Switching to Kernel Mode: When an interrupt occurs in user mode, the hardware automatically switches to kernel mode. This involves saving the current CPU state (registers, including the User Stack Pointer) onto the kernel stack. The processor then loads the Kernel Stack Pointer (KSP) from the Task State Segment (TSS) into the stack pointer register (SP). The TSS holds the KSP for each CPU core, ensuring the correct kernel stack is used. This mechanism utilizes a single stack pointer register (SP) but switches between different stack segments based on the privilege level (ring 3 for user mode, ring 0 for kernel mode). The SS:ESP (stack segment and pointer) for kernel mode is stored in the TSS and loaded into SP during the interrupt.
Returning from Interrupt: The iret
instruction (or similar) restores the saved state from the kernel stack, including the user mode stack pointer. This effectively switches back to the user stack by restoring the user’s SS:ESP to the SP register.
Process Control Block (PCB) Storage: The PCB (task_struct
in Linux) isn’t saved directly on the stack during an interrupt. Each process/thread has a pre-allocated kernel stack, pointed to by task_struct->stack
. The CPU context (PC, registers, user stack pointer) is saved on this pre-allocated kernel stack upon entering an interrupt. task_stack_page()

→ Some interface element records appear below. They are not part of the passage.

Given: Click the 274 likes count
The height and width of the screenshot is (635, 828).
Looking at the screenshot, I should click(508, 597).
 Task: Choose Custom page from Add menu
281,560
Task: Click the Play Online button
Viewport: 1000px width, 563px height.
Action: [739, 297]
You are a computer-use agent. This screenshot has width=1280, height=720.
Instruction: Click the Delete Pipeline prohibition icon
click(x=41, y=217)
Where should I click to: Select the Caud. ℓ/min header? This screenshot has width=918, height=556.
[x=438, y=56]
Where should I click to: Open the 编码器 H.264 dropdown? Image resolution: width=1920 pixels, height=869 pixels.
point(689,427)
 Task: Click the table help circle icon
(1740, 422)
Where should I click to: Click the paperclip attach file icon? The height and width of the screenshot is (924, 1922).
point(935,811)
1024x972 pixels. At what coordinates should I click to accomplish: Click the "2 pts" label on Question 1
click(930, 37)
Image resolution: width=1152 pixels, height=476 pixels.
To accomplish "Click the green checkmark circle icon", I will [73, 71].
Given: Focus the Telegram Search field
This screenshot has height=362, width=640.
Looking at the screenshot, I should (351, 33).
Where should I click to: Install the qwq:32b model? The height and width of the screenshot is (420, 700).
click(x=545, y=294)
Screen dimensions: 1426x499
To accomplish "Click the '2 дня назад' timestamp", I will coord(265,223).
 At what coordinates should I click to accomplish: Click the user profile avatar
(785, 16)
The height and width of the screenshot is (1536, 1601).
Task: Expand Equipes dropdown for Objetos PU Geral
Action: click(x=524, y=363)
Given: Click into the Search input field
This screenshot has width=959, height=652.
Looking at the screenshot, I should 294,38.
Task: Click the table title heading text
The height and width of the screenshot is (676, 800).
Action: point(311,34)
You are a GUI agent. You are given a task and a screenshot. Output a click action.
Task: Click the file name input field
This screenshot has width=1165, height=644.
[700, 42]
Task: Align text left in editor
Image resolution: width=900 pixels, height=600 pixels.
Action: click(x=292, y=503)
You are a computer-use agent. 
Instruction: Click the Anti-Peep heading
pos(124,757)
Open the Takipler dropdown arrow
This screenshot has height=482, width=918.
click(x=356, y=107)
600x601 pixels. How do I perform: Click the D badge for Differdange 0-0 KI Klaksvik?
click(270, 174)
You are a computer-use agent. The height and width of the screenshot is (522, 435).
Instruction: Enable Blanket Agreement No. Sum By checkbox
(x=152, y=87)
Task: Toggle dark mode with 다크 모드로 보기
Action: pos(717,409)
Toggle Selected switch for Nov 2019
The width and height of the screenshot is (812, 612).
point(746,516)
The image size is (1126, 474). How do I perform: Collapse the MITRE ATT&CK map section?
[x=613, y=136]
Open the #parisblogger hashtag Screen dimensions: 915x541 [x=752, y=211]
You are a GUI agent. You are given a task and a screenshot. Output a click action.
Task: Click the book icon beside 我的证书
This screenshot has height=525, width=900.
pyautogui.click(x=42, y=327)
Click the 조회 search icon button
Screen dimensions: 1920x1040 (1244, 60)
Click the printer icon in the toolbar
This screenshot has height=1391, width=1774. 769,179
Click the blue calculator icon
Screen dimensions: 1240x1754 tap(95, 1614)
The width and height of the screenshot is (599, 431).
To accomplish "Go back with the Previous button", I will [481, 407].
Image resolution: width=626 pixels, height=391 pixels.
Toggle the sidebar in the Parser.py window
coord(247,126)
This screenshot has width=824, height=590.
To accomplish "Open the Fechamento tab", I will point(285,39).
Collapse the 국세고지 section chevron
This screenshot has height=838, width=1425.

can locate the stack page if the stack isn’t managed directly through task_struct
.
Interrupt Handling: The Interrupt Descriptor Table (IDT) contains pointers to interrupt handlers (kernel code). When an interrupt occurs, the corresponding handler is invoked, and it utilizes the pre-allocated kernel stack for the current process/thread. This ensures the kernel operates within the correct context.
This system ensures the correct stack pointer is used based on the privilege level, maintaining execution flow and data integrity between user and kernel mode.